Sang ibu divonis Covid-19 ini tak lama setelah pulang dari Jakarta ke Lhokseumawe, Aceh. "Setelah dicek Covid, positif," jelas  personel Trio Lestari ini.

Tak mau menunggu lama, Tompi menghubungi beberapa teman agar sang ibu dirawat di rumah sakit. Sebab saturasinya menurun dari 98 menjadi 94.

"Habis sahur itu, saya langsung koordinasi dengan beberapa teman di Medan, Banda Aceh untuk ibu saya dirawat," kata penyanyi yang juga dokter bedah ini.

Rupanya, butuh waktu lebih dari 10 jam untuk tim rumah sakit di sana menyiapkan ambulans untuk ibunda Tompi.

"Saya ngomong dari jam 6 pagi. Tapi ambulans baru ready hampir jam empat sore. Bayangin gapnya begitu lama," ucap Tompi.

Unggahan Tompi.
Unggahan Tompi.

Di waktu itu pula Tompi hendak berangkat dari Jakarta menuju Medan. Karena rencananya sang ibu akan dirawat di daerah tersebut.

"Allah kasih waktunya segitu. Baru naik ambulans, saturasi turun, dalam keadaan tenang, senyap, ibu saya berpulang," kenang pelantun "Sedari Dulu" ini.

Berkaca pada kejadian ini, Tompi pun sedikit menyentil fasilitas kesehatan terutama yang berada di Lhokseumawe, Aceh.

"Lhokseumawe PCR cuma bisa dilaksanakan dua kali seminggu. Padahal dalam kondisi Covid-19 itu Satgas bekerja tujuh hari dalam seminggu," ujar Tompi.

Bukan hanya itu, tenaga kesehatan di sana pun terbatas. Belum lagi alat-alat yang tak menunjang perawatan di beberapa rumah sakit.

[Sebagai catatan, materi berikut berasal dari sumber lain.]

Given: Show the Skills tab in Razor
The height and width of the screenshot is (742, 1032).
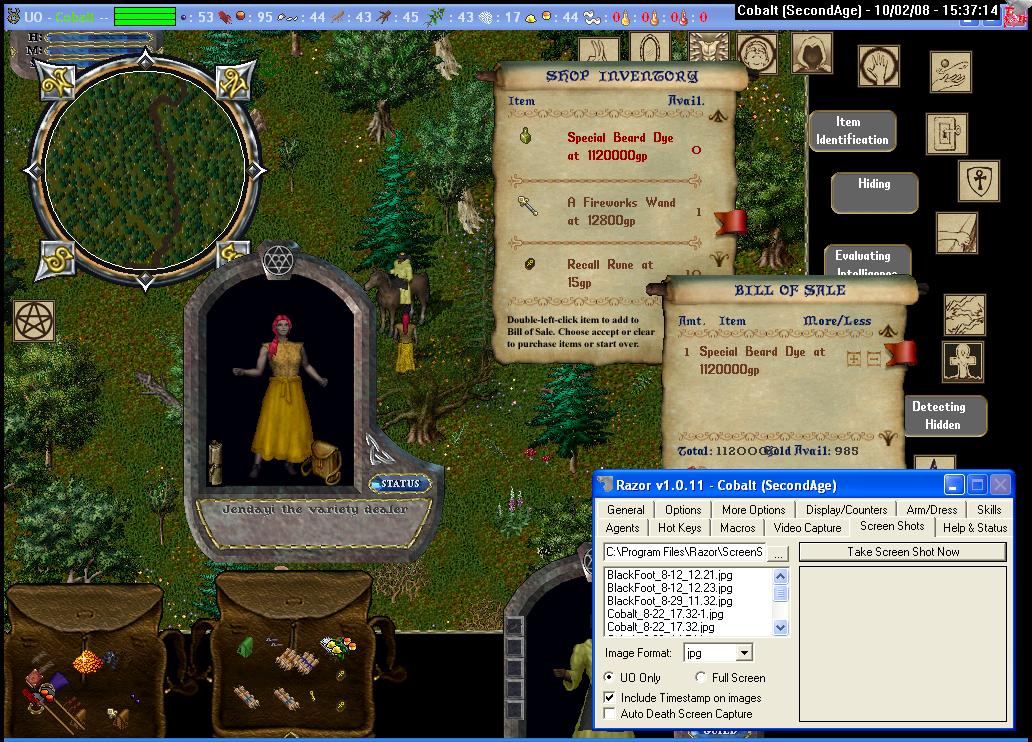Looking at the screenshot, I should pos(988,509).
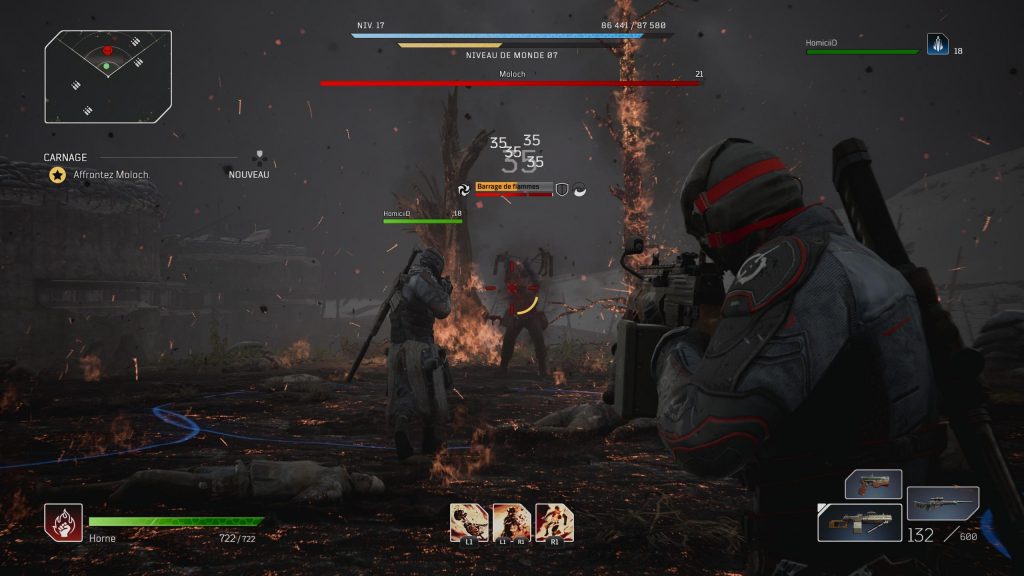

"Kita harus marah-marah dulu, punya koneksi, baru bisa. Itupun pas ibu saya mau cek, labnya nggak bisa, nggak support," terang lelaki 42 tahun ini.

Tompi bernostalgia dengan masa muda ibu dan ayahnya. (Instagram/dr_tompi)
Tompi bernostalgia dengan masa muda ibu dan ayahnya. (Instagram/dr_tompi)

Sentilan yang disampaikan Tompi bukan dimaksudnya untuk menjelek-jelekan fasilitas kesehatan maupun tenaga medis. Tapi untuk meningkatkan kualitas kedepannya.

"Di luar Jakarta, pulau Jawa, fasilitas kesehatan kita masih menjadi PR besar. Cukup ibu saya yang menjadi korban," tuturnya.

Maka merujuk pada kejadian itu, Tompi berharap semua lapisan masyarakat sadar untuk menjaga protokol kesehatan. Hal itu demi mengurangi angka kasus Covid-19.

"Negara kita nggak sanggup. Jumlah dokter sedikit, intensif yang nggak turun, membuat mereka makin males bekerja. Jadi satu-satunya cara selamat, semua harus saling menjaga," pinta Tompi.